◆ Exercise directions
Report how many lines of the material below contain the string "location", treating uppercase and lowercase as different. Give only the number.

◆ Data provided
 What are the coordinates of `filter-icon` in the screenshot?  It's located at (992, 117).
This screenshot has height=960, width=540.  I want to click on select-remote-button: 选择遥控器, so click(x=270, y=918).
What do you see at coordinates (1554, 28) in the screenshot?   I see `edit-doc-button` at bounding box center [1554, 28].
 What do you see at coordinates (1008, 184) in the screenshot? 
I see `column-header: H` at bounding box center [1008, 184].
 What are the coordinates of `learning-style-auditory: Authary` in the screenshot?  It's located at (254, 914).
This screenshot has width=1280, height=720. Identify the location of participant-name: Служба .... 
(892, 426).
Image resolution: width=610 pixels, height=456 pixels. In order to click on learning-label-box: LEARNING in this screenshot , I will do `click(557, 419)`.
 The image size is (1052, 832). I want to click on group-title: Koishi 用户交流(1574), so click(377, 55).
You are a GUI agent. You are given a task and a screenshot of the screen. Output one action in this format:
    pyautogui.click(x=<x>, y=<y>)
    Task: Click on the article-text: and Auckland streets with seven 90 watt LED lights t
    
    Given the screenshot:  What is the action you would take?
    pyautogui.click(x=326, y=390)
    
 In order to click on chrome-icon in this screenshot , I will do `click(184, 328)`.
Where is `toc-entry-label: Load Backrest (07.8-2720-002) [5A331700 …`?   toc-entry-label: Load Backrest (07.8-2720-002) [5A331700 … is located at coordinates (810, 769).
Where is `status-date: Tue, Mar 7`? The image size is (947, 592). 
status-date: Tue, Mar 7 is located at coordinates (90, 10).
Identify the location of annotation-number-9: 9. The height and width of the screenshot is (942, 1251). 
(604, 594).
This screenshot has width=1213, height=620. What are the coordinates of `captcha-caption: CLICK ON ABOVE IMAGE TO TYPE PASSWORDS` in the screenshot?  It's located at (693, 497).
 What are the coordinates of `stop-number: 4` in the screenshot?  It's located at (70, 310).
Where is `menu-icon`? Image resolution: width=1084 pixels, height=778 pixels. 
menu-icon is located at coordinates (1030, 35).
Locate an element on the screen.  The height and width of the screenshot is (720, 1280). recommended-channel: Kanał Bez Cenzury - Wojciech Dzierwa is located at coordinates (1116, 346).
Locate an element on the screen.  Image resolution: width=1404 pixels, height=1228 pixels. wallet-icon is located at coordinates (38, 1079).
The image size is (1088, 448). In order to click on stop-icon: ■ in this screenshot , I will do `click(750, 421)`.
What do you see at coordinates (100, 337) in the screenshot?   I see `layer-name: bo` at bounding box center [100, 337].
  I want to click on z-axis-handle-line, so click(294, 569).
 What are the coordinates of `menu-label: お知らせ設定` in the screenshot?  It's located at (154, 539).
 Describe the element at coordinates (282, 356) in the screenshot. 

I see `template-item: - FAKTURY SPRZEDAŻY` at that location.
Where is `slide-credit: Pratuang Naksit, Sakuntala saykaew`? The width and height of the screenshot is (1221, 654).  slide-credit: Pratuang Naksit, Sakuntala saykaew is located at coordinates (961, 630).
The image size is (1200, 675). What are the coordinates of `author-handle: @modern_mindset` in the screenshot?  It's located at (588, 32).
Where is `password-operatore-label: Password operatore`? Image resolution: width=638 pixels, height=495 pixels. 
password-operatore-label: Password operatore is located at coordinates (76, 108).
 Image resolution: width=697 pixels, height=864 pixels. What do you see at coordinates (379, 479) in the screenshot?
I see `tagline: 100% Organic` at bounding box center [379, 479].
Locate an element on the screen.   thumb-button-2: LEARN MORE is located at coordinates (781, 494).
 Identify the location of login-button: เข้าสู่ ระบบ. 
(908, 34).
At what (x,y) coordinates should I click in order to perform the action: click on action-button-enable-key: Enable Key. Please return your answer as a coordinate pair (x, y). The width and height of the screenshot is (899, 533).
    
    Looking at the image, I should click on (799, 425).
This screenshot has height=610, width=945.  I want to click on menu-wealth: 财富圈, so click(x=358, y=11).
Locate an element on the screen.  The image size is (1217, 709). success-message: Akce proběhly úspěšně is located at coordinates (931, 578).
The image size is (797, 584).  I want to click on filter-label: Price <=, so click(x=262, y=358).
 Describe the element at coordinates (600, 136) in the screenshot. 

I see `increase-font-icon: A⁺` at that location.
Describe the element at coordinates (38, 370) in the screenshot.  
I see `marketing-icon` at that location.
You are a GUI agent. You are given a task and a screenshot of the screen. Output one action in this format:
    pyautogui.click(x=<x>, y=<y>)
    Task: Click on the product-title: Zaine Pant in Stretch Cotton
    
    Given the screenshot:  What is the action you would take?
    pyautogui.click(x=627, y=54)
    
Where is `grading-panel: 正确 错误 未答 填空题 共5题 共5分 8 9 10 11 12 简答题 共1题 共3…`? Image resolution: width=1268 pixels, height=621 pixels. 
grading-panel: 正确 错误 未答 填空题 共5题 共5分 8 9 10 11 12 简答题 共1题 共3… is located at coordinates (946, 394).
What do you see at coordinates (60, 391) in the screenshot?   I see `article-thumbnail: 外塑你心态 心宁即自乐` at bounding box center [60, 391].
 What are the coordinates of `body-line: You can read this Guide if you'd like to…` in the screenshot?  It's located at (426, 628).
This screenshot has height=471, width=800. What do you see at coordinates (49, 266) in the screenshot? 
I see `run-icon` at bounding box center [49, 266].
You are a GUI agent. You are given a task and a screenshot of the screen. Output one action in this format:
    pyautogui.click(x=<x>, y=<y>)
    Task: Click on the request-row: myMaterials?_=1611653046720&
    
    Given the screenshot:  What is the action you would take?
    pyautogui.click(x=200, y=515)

◆ Response below
6